**TASK**
Restate the entries below exactly, and keep all images out of the answer.

Start of SUPPLIED MATERIAL

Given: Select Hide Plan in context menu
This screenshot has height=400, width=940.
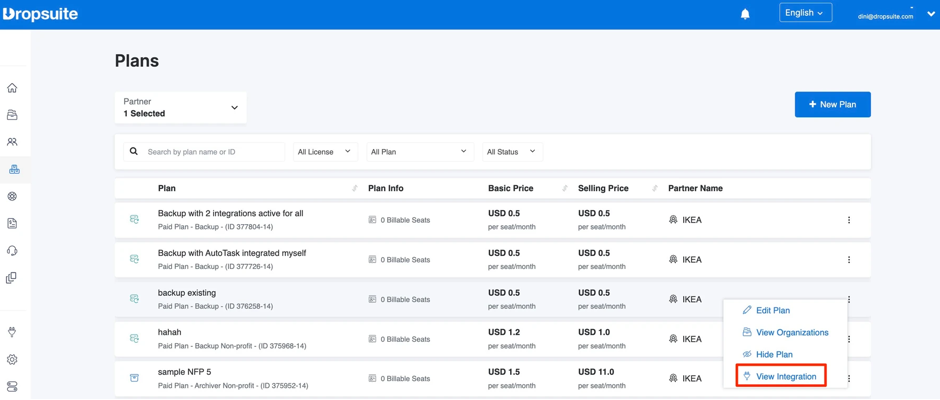Looking at the screenshot, I should click(x=774, y=354).
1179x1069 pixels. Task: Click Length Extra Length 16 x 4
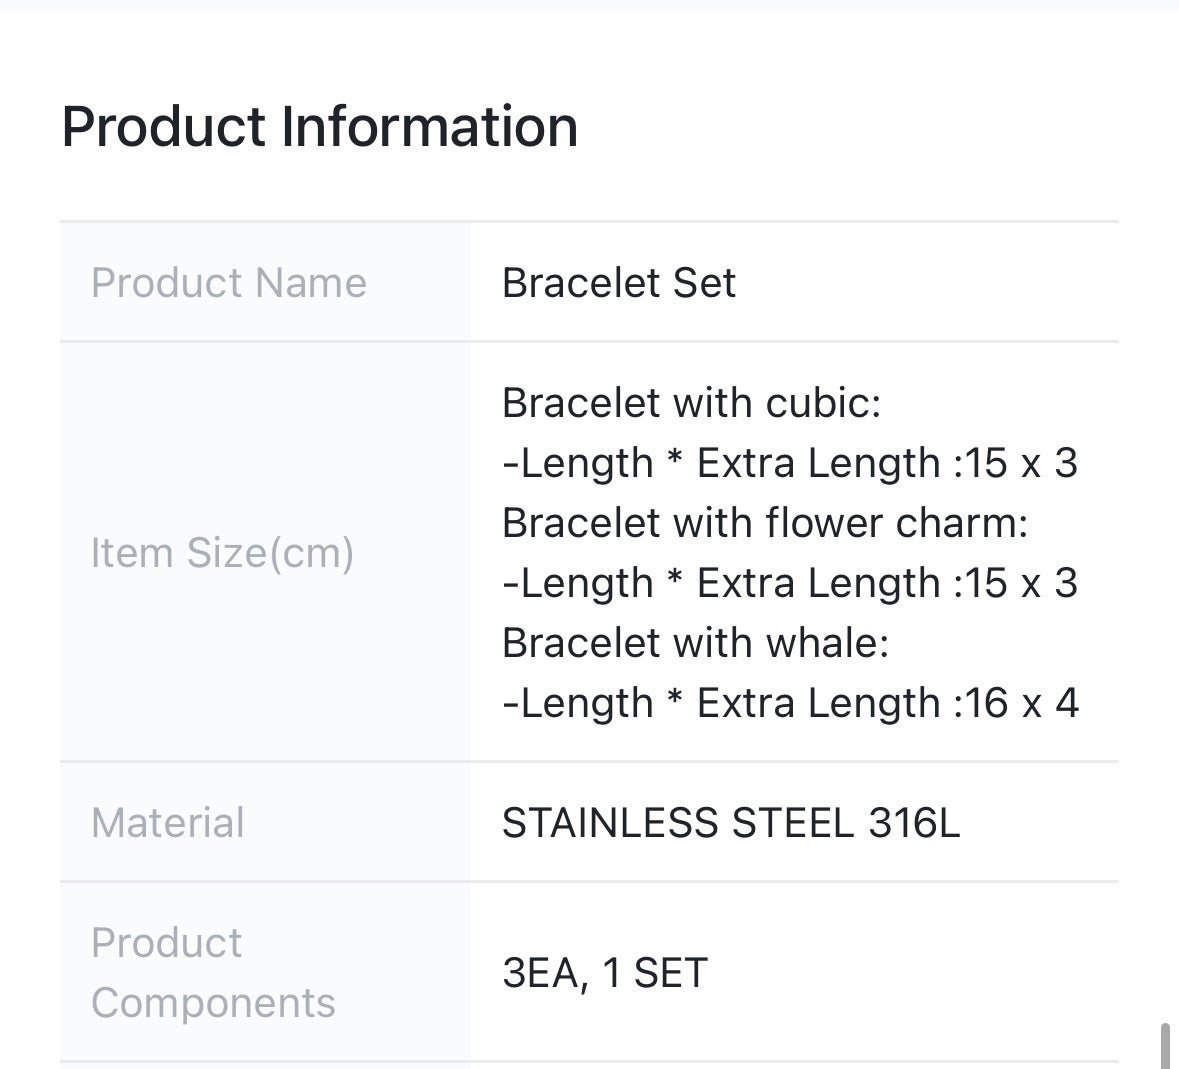790,703
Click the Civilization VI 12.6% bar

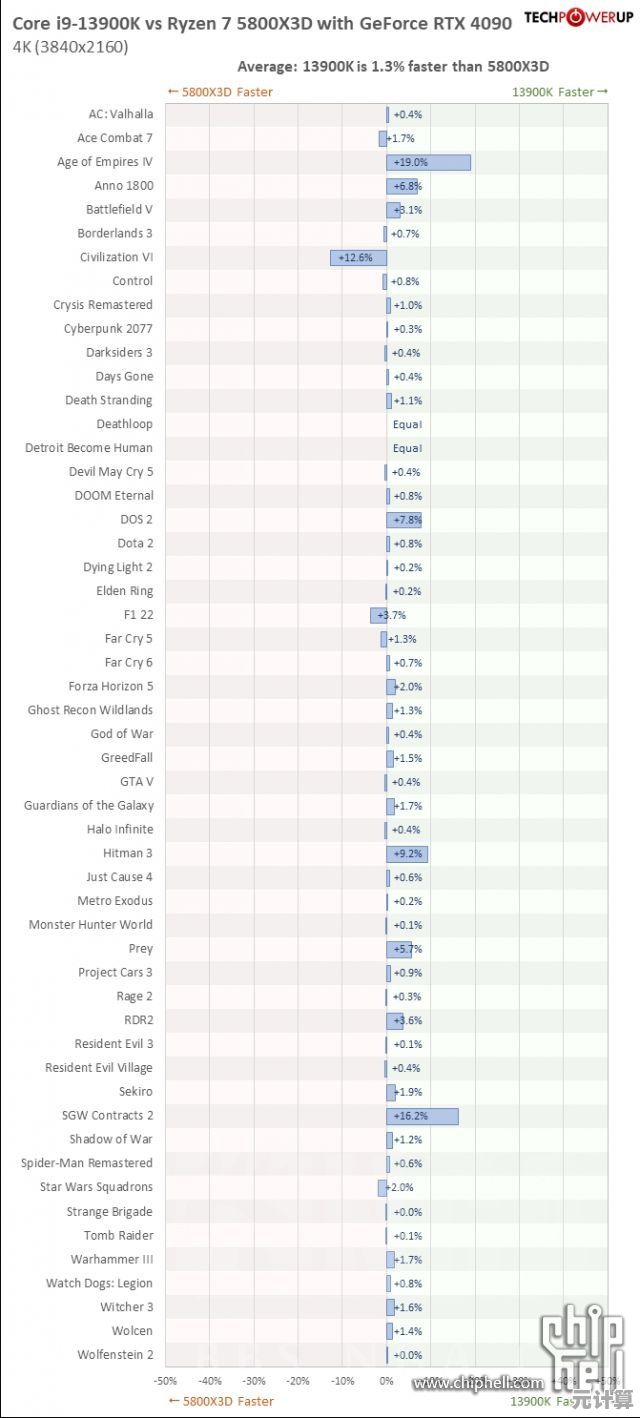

End of SUPPLIED MATERIAL

**PROBLEM SOLUTION**
Given: Select Hide Plan in context menu
This screenshot has height=400, width=940.
Looking at the screenshot, I should click(x=774, y=354).
1179x1069 pixels. Task: Click Length Extra Length 16 x 4
790,703
Click the Civilization VI 12.6% bar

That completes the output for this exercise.